Content starts

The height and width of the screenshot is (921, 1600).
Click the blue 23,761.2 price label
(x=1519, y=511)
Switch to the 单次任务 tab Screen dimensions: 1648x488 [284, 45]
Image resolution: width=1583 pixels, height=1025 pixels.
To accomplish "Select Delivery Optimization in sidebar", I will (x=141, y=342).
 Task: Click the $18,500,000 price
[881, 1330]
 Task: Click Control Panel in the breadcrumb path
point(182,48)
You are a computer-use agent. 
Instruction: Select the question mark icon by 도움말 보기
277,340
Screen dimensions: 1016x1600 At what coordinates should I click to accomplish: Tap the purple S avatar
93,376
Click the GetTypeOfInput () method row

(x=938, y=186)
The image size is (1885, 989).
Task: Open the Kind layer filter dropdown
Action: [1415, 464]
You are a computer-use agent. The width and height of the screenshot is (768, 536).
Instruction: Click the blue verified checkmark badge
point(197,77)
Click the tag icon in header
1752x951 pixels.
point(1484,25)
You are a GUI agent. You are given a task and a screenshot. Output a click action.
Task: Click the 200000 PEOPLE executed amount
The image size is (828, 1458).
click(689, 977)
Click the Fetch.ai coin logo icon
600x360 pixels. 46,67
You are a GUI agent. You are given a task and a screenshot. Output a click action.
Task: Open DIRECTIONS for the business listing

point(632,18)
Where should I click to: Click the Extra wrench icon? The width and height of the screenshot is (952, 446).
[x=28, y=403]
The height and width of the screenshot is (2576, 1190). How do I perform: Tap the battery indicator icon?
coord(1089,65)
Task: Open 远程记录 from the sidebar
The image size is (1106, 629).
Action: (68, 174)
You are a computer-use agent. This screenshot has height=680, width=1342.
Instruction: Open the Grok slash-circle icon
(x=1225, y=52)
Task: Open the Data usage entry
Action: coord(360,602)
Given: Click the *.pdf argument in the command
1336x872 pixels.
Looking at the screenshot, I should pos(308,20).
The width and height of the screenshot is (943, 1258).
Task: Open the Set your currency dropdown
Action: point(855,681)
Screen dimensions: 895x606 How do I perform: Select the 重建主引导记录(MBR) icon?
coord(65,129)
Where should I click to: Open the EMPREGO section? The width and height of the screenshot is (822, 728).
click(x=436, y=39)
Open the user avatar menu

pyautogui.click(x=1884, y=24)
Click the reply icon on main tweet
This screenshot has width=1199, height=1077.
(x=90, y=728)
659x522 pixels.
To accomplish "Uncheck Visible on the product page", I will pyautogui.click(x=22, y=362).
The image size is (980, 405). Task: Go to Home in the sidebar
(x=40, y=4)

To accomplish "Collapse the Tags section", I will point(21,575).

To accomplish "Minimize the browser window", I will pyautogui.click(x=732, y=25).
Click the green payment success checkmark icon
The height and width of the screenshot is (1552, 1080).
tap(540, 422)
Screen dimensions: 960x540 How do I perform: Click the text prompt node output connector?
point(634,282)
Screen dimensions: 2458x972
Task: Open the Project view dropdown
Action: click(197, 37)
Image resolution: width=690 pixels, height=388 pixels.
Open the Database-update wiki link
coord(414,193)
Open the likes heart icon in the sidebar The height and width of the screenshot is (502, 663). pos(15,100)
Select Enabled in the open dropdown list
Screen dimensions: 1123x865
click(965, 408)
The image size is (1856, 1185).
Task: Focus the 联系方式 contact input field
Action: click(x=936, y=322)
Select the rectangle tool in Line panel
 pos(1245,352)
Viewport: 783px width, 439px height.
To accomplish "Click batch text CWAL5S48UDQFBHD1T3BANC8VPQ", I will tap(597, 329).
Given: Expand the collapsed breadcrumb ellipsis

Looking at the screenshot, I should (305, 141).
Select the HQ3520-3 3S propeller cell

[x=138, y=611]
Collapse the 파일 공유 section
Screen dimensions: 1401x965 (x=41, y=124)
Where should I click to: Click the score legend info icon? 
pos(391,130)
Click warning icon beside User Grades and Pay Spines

Content ends

Find the word "computer" in the listing above. Copy each line where it appears.

#### SOLUTION
You are a computer-use agent. 
You are a computer-use agent. The width and height of the screenshot is (768, 536).
You are a computer-use agent. This screenshot has height=680, width=1342.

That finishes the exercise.